The Black Box Analogy : Theoretical Explanation
The cause is hidden, but the result is well known.
On daily basis, we consume certain archetypes about programming. Although many reliable sources have accurate pieces of information about efficient programming, I have rarely seen a bit of adequate advice to enrich one’s capability throughout this journey. Though computers are well structured to follow our instructions, they may not have the capacity to read our minds. When we are building a programming project, for instance, it’s essential to write clean, coherent, and readable functions.
The problem occurs when we try to understand every bit of technical ground of what we are dealing with at first sight. Imagine if you had to know every intricate code structure about how your compiler compiles your code. You may be curious about how it works and understand the steps to convert a source code into a machine code, instead you have to accept the fact that sometimes it’s good not to know.
A person who uses a program should not need to know the details of how the program is coded. For instance, imagine how imprecise it would be if you had to know and remember the code for the compiler you use. A program has a job to do, such as compile your program or check the spelling of words in your paper. You need to know what the program’s job is so that you can use the program, but you do not (or at least should not) need to know how the program does its job. A function is like a small program and should be used similarly. A programmer who utilizes a function in a program needs to know what the function does (such as calculate a square root or convert a temperature from degrees Fahrenheit to degrees Celsius), but should not need to know how the function accomplishes its task. This is often referred to as treating the function as a black box. Calling something a black box is a figure of speech intended to obtain the image of a physical device that you know how to use but whose method of operation is a mystery because it is enclosed in a black box and you cannot see inside the box. If a function is well designed, the programmer can use the function as if it were a black box. All the programmer needs to know is that if he or she puts appropriate arguments into the black box, then an appropriate returned value will come out of the black box. Designing a function so that it can be used as a black box is sometimes called information hiding to emphasize that the programmer acts as if the body of the function were hidden from view.
Writing and using functions as if they were black boxes is also called procedural abstraction. When programming, it might make more sense to call it functional abstraction. However, procedure is a more general term than function. Computer scientists use the term procedure for all “function-like” sets of instructions, and so they use the term procedural abstraction. The term abstraction is intended to convey the idea that, when you use a function as a black box, you are abstracting away the details of the code contained in the function body. You can call this technique the black box principle or the principle of procedural abstraction or information hiding. The three terms mean the same thing. Whatever you call this principle, the important point is that you should use it when designing and writing your function definitions.
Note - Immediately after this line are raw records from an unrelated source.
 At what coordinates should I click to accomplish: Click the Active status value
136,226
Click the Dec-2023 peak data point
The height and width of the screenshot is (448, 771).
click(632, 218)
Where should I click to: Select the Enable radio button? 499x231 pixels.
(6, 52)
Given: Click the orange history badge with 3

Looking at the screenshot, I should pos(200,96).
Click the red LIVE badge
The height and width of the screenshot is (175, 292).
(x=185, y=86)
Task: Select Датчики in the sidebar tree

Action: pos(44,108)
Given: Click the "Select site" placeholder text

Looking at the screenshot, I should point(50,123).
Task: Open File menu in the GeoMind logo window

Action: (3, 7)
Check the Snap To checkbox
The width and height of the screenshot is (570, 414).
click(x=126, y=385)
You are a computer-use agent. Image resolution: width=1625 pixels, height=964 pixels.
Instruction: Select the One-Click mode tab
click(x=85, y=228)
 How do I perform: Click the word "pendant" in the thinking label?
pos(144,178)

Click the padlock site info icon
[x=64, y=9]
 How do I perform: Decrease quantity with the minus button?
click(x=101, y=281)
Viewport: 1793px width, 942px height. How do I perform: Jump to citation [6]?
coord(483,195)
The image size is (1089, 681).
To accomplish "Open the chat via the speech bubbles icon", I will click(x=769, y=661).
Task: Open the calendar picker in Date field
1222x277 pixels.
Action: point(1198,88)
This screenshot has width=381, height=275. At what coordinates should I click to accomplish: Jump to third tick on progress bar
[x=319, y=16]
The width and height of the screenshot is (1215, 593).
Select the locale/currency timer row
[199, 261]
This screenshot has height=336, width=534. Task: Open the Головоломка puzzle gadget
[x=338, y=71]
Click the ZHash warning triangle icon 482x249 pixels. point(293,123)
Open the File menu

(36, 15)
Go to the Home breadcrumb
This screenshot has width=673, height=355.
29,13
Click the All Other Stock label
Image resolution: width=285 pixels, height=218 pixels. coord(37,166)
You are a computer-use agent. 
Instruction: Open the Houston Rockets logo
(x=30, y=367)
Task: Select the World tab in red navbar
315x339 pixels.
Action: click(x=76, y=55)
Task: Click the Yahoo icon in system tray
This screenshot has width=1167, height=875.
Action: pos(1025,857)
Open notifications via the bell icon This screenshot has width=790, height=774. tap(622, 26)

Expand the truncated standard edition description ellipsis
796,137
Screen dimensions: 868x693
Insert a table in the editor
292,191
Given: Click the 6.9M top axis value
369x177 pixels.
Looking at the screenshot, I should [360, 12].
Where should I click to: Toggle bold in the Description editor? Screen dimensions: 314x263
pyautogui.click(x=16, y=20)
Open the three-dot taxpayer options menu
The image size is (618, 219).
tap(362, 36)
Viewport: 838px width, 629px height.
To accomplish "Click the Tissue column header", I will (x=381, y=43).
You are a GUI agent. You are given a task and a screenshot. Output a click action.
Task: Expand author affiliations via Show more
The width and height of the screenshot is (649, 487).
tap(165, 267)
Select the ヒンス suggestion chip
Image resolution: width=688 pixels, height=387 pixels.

“Programming isn’t about what you know; it’s about what you can figure out.”
— Chris Pine
When applied to a function definition, the principle of procedural abstraction means that your function should be written so that it can be used like a black box. This means that the programmer who uses the function should not need to look at the body of the function definition to see how the function works. The function declaration and the accompanying comment should be all the programmer needs to know in order to use the function. To ensure that your function definitions have this important property, you should strictly adhere to the following rules:
- The function declaration comment should tell the programmer any and all conditions that are required of the arguments to the function and should describe the value that is returned by the function when called with these arguments.
- All variables used in the function body should be declared in the function body. (The formal parameters do not need to be declared, because they are listed in the function declaration.)
The principle of procedural abstraction says that functions should be selfcontained modules that are designed separately from the rest of the program. On large programming projects a different programmer may be assigned to write each function. The programmer should choose the most meaningful names he or she can find for formal parameters. The arguments that will be substituted for the formal parameters may well be variables in the main part of the program. These variables should also be given meaningful names, often chosen by someone other than the programmer who writes the function definition. This makes it likely that some or all arguments will have the same names as some of the formal parameters. This is perfectly acceptable. No matter what names are chosen for the variables that will be used as arguments, these names will not produce any confusion with the names used for formal parameters. After all, the functions will use only the values of the arguments. When you use a variable as a function argument, the function takes only the value of the variable and disregards the variable name.
References: Problem Solving with C++, 7th Edition. Walter Savitch, University of California, San Diego.